Clinical and Laboratory Diagnosis

  • Diagnosis may be clear when a patient presents with obvious lesions such as Hairy Leukoplakia (HL), candidiasis, or Kaposi’s sarcoma.
  • Serological Confirmation: Necessary via Enzyme-Linked Immunosorbent Assay (ELISA).
  • Confirmatory Testing: HIV P24 antibody confirmed by Western Blot.
  • Viral Detection: Polymerase Chain Reaction (PCR) is used to detect HIV RNA.

Summary of HIV Infection

  • Caused by a retrovirus.
  • Transmitted sexually, through IV drug abuse, and via blood & blood products.
  • Characterized by progressive deterioration of cell-mediated immunity.
  • Oral signs and symptoms may be the initial manifestation of the disease.
  • Oral candidiasis is the most prevalent oral lesion.
  • Hairy leukoplakia may indicate progression to AIDS.
  • Kaposi’s sarcoma and lymphomas often occur in the oral regions.
  • Associated with neurological and psychological disorders.
  • Death is mainly due to opportunistic infections.

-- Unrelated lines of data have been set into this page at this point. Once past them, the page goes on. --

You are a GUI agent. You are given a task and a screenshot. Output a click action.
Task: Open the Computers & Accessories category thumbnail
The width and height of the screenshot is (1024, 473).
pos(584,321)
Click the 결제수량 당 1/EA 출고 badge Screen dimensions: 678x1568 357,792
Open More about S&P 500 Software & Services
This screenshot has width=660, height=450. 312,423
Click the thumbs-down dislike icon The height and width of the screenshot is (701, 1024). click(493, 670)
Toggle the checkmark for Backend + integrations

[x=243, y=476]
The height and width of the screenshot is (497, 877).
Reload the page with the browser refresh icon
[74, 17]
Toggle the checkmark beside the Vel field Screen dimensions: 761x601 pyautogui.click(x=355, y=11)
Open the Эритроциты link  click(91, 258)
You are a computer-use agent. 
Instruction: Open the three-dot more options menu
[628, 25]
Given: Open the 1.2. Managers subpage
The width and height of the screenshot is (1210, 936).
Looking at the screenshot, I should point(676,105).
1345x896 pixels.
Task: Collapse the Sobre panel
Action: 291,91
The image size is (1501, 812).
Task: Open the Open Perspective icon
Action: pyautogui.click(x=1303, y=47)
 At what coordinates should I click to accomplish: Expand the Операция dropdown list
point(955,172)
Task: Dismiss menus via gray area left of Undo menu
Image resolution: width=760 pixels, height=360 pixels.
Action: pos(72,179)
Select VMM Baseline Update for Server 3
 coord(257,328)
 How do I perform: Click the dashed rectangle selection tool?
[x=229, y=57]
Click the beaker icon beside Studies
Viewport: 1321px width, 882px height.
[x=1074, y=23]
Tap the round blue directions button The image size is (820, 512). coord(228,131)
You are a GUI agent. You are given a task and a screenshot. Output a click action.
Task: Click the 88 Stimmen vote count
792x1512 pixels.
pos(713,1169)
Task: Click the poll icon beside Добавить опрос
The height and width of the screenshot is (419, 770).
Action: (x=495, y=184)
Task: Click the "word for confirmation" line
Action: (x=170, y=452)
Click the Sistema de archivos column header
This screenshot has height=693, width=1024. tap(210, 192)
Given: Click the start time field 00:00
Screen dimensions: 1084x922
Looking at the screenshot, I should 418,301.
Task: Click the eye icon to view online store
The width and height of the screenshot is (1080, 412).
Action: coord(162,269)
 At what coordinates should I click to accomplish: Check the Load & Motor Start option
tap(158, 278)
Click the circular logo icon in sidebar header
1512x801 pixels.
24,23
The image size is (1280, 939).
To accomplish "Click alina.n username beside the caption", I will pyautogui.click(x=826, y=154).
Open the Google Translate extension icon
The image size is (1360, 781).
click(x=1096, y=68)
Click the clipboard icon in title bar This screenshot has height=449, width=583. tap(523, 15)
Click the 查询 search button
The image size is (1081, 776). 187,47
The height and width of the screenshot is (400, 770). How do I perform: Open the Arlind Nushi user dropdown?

Dental Management of HIV Patients

Responsibilities and Clinical Guidelines

  • Referral: Refer to a specialist if a diagnosis has not yet been made.
  • Knowledge: Understand the disease progression and management strategies.
  • Clinical Care:
    • Provide oral health care, specifically to avoid
      • Avoid aggressive surgery if the patient is severely immunocompromised. causes of infection or pain.
    • Avoid needle stick accidents.
    • Avoid surgery where possible.
    • Treat xerostomia.
  • Patient Education: Provide oral health education to the patient.
  • Ethics and Safety:
    • Treat the diagnosis with strict confidentiality.
    • Avoid drug interactions with antiretroviral agents.
    • Maintain strict adherence to infection control measures.